Her Honour’s imposition of liability on the ground that the driver in the 1998 accident had been noted in default is especially odd, given that Rule 19.06 specifically provides that “a plaintiff is not entitled to judgment on a motion for judgment or at trial merely because the facts alleged in the statement of claim are deemed to be admitted, unless the facts entitle the plaintiff to judgment.” Here, Justice Mesbur had already found that the facts of the 1998 accident did not entitle the plaintiff to judgment.
Justice Mesbur found 100% liability against the defendant in the 2002 accident. She also found that the plaintiff’s injuries, attributable to that accident, met the Bill 59 threshold.
Her Honour did not enter into a threshold analysis of the 1998 MVA because she concluded that the owner of the tractor trailer was not a protected defendant and so, threshold issues did not arise. The basis for concluding that the owner was not a protected defendant was that the son had been operating the tractor trailer in the course of his employment by his father’s company. Her Honour relied on the Court of Appeal’s 2005 decision in Vollick et al. v. Sheard et al. However, it is not clear why she ruled that Bill 59 protections, such as threshold and deductibles, did not apply to the driver in the 1998 accident. His status as a protected defendant would not be affected by the Vollick case. Normally, this would not be terribly significant, since the same insurance policy would usually be responding on behalf of both owner and driver. But here, judgment in relation to the 1998 accident was given only against the driver, as it was he who had failed to defend the action. No deductible was applied to the damages assessed against him and no finding was made, that the plaintiff’s injuries met the threshold.

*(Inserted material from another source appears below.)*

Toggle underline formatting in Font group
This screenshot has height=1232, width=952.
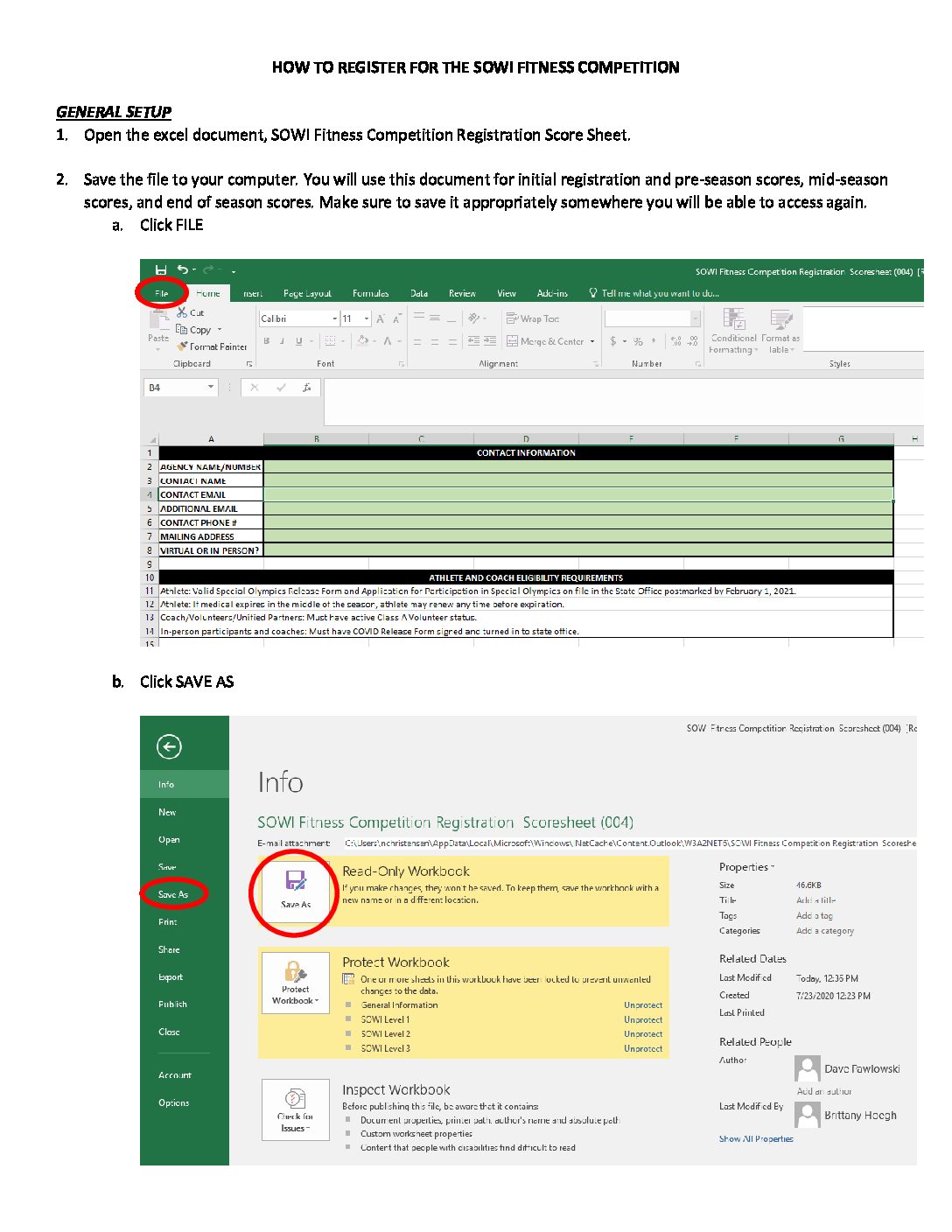(x=299, y=341)
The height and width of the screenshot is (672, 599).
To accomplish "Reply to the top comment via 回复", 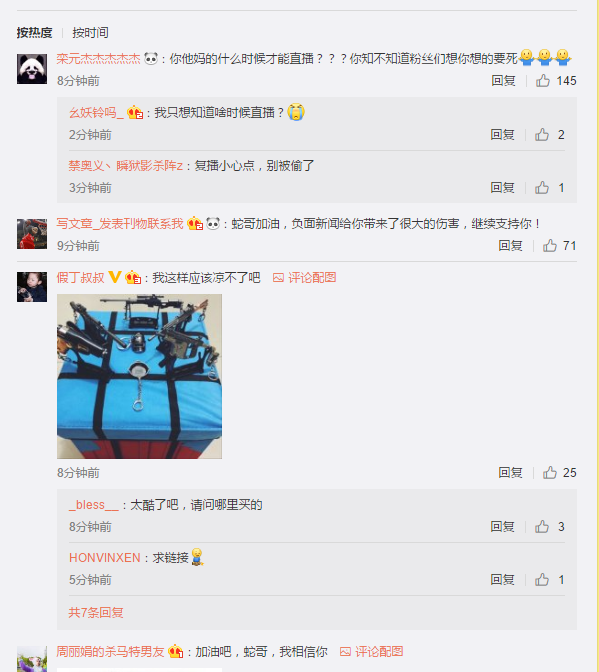I will [x=503, y=81].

The absence of a threshold analysis for the 1998 accident is of some importance, given that Justice Mesbur found that “Mr. Moore’s physical injuries from the 1998 accident have left him with fairly minor sequelae”.
Justice Mesbur then had to assess the damages (a complicated process that we won’t summarize here) and finally, make findings as to causation.
Her Honour applied the Supreme Court of Canada’s decision in Athey v. Leonati. She stated her approach to the causation issue this way: “Using the formula outlined in Athey, I must determine his global damages resulting from both accidents, determine what his ongoing damages would have been just before the 2002 accident, and then allocate the difference to the 2002 accident.”
Using this approach, she assessed the plaintiff’s overall general damages at $100,000. She then concluded that the 1998 accident had been responsible for $40,000 of that figure, leaving the remaining $60,000 to be attributed to the 2002 accident.
Justice Mesbur did not expressly address the issue of whether the plaintiff was a “crumbling skull” as a result of his two prior accidents in 1986 and 1991. In 2004’s Hartwick v. Simser, Superior Court Justice Toscano Roccamo reduced both plaintiffs’ general non-pecuniary damages because of their pre-accident conditions. While Justice Mesbur did not undertake the same sort of analysis here, it appears (from paragraph 153 of her reasons), that she meant to award compensation only to the extent that the 1998 and 2002 accidents had worsened the plaintiff’s already “damaged” condition. So, it may be that the result is the same.